### EXTRAIT DU TEXTE
-*-

D'ici à la mi-avril, Eric Ziolo, maire de la commune en Corrèze, va devoir, comme partout ailleurs en France, boucler son budget dans un contexte de fortes tensions financières. De nombreux élus, surtout en milieu rural et péri-urbain, se sentent désarmés. Illustration en Limousin. Pour Eric Ziolo, la seule solution : gérer autrement.
Eric Ziolo a la poigne facile et la fermeté qui avec. Il faut dire qu’ici en Haute-Corrèze on serre la main. A l’ancienne. À la chiraquienne. Franc, direct, le maire de Bort-les-Orgues – étiqueté LR, tendance gaulliste – adore raconter l’histoire de son territoire, sa terre familiale, celle de ses parents, de cette ville aux confins du Limousin et de l’Auvergne, qui vit sous un barrage en béton de 120 mètres de haut et sous la troisième plus grande retenue d’eau de France.
Mis en service en 1952, l’ouvrage est une véritable légende. Avec ce patrimoine local imposant, la commune a connu pendant des décennies un essor démographique sans précédent. Le pic a été atteint en 1975 et des cités ouvrières ont été construites. Gérées par la toute puissante EDF, elles possédaient leurs propres épiceries, salons de coiffures et restaurants. « C’était notamment le cas de La Plantade, une ville dans la ville » précise le maire, un brin nostalgique. Ce quartier populaire fait aujourd’hui l’objet d’un travail de mémoire via une association « La Plantade, une école, mon enfance » soutenue dans son action par l’équipe municipale.
La crise énergétique : première source de tension
Mais, en ce début d’année, le maire a d’autres soucis en tête. Certes, il le dit à sa façon, sans détour, ce mandat – c’est son premier – est « un super mandat ». Il n’est pas le premier à l’affirmer ni le dernier sans doute. « De bout en bout sur un dossier, tu vois sa naissance et son aboutissement. C’est toi qui pilotes le truc ». Mais une fois l’enthousiasme retombé, l’édile fait grise mine. Son désarroi est palpable lorsqu’il aborde la question des finances publiques locales. « Avec la crise énergétique c’est compliqué (…). Ce n’est pas le barrage qui fait qu’on a de l’électricité moins chère » ironise-t-il.
Le prix du gaz qui a augmenté de 115% l’oblige à faire des choix. La piscine couverte chauffée est fermée jusqu’à la fin janvier. Les illuminations de Noël ont été concentrées dans le centre-ville afin de limiter les heures de montage et de démontage par les agents municipaux.

-*-

[Données de localisation de mots et d'éléments]
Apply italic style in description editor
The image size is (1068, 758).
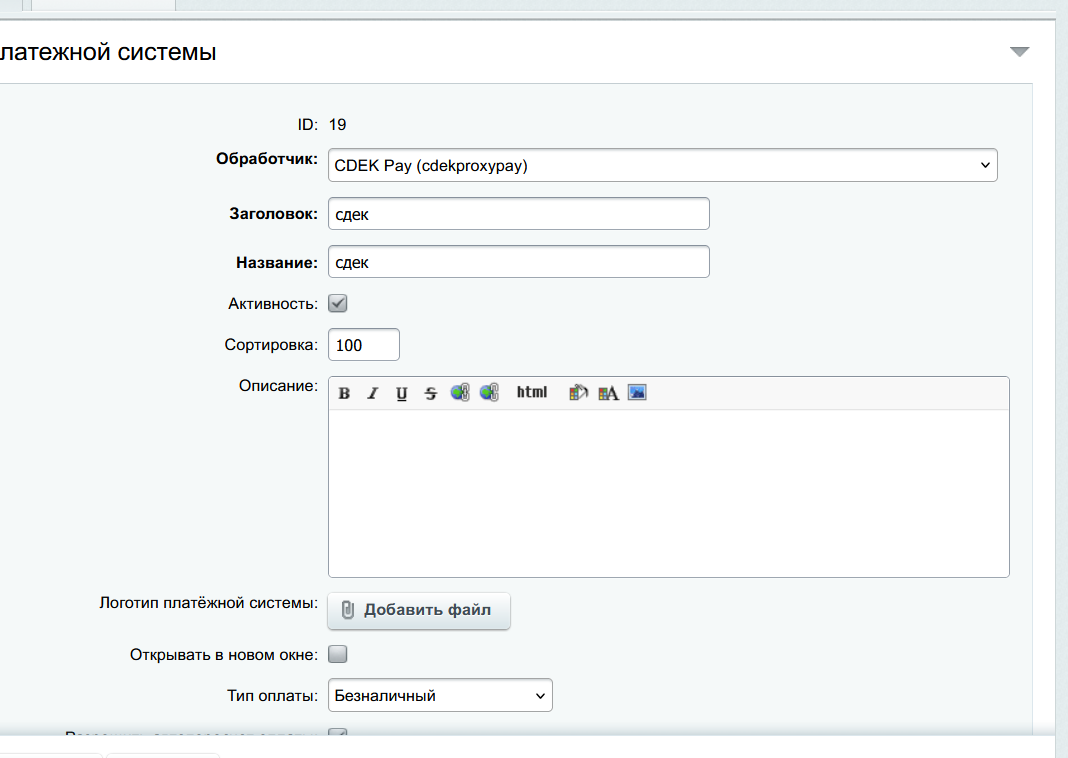373,393
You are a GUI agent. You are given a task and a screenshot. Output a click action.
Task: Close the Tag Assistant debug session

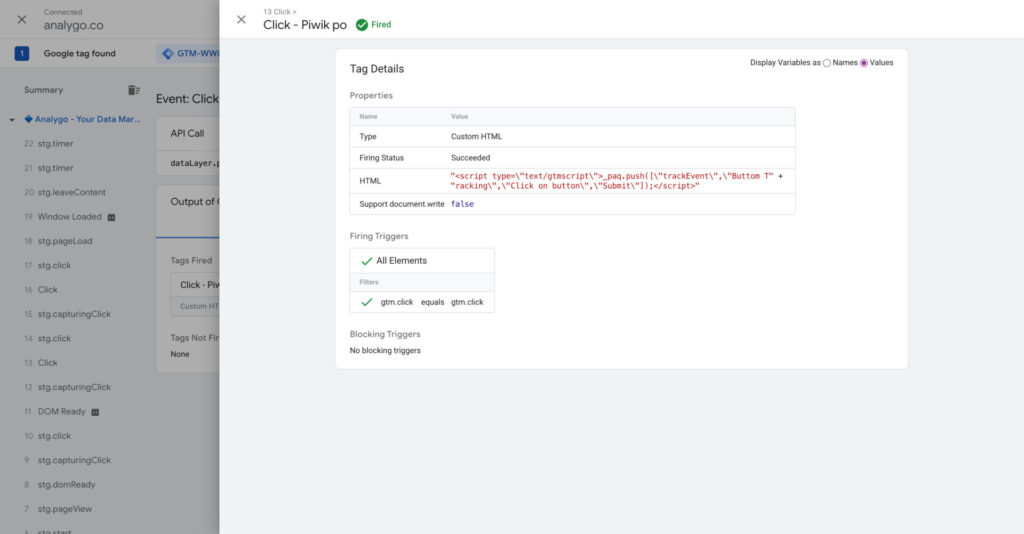[x=22, y=19]
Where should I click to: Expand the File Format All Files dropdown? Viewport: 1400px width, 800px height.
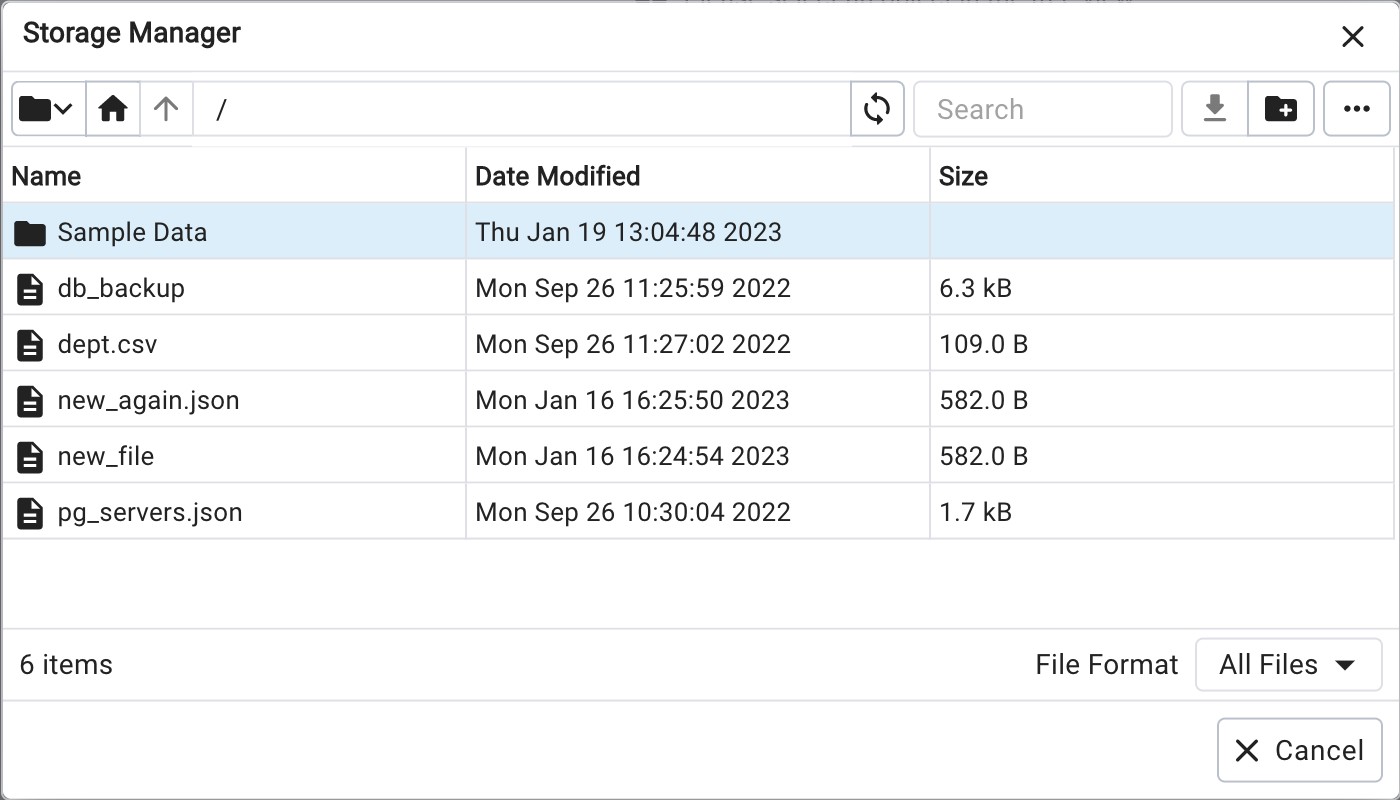(1288, 665)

-*-

### CONSIGNES
1) Selon le texte, pourquoi les illuminations de Noël ont-elles été concentrées dans le centre-ville ? Répondez en une à trois phrases.
2) Sélectionnez toutes les lignes contenant la chaîne « click », en tenant compte de la casse.

### RÉPONSES
1) Les illuminations de Noël ont été concentrées dans le centre-ville afin de limiter les heures de montage et de démontage par les agents municipaux. Ce choix s'inscrit dans les arbitrages imposés au maire par la hausse de 115 % du prix du gaz.

2)
You are a GUI agent. You are given a task and a screenshot. Output a click action.
Where should I click to: Expand the File Format All Files dropdown? Viewport: 1400px width, 800px height.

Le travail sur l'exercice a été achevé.